Segment Start: Records to process

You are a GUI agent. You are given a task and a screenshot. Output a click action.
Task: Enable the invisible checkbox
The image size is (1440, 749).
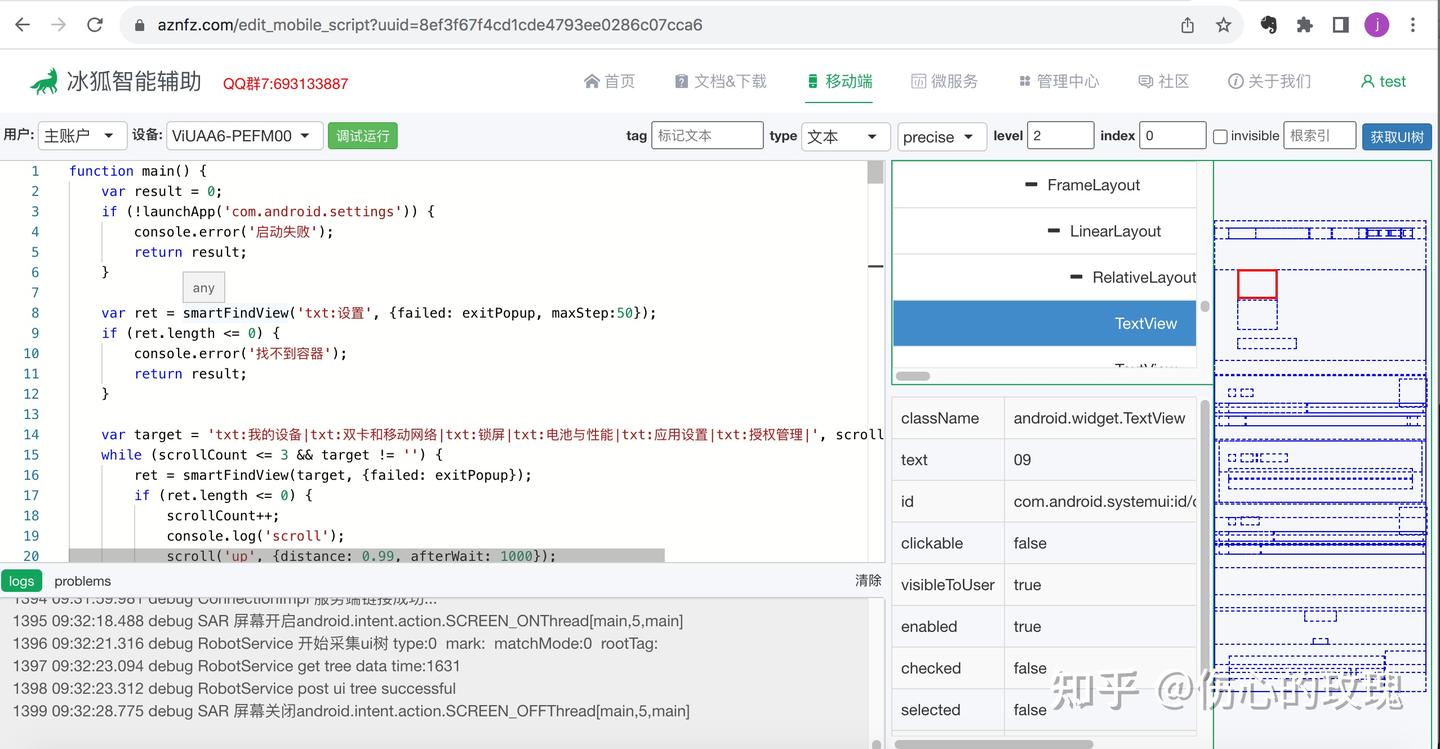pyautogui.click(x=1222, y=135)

Segment End: Records to process
Segment Start: Records to process

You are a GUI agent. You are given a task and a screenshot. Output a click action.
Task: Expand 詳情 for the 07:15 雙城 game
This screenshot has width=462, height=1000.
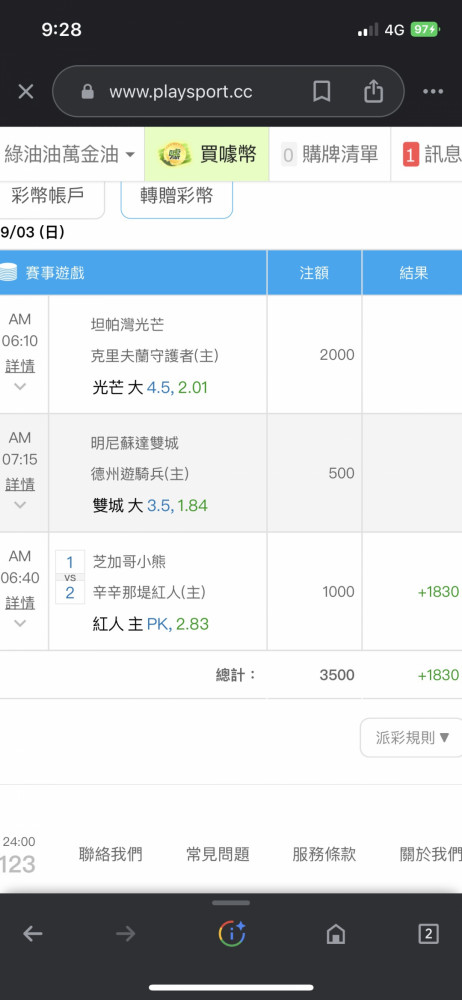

Segment End: Records to process

■ Task statement ■
Within the material above, the line with "Task: Expand 詳情 for the 07:15 雙城 game" opens the range and the line with "This screenshot has width=462, height=1000." closes it; reproduce that range word for word.

■ Result for this exercise ■
Task: Expand 詳情 for the 07:15 雙城 game
This screenshot has width=462, height=1000.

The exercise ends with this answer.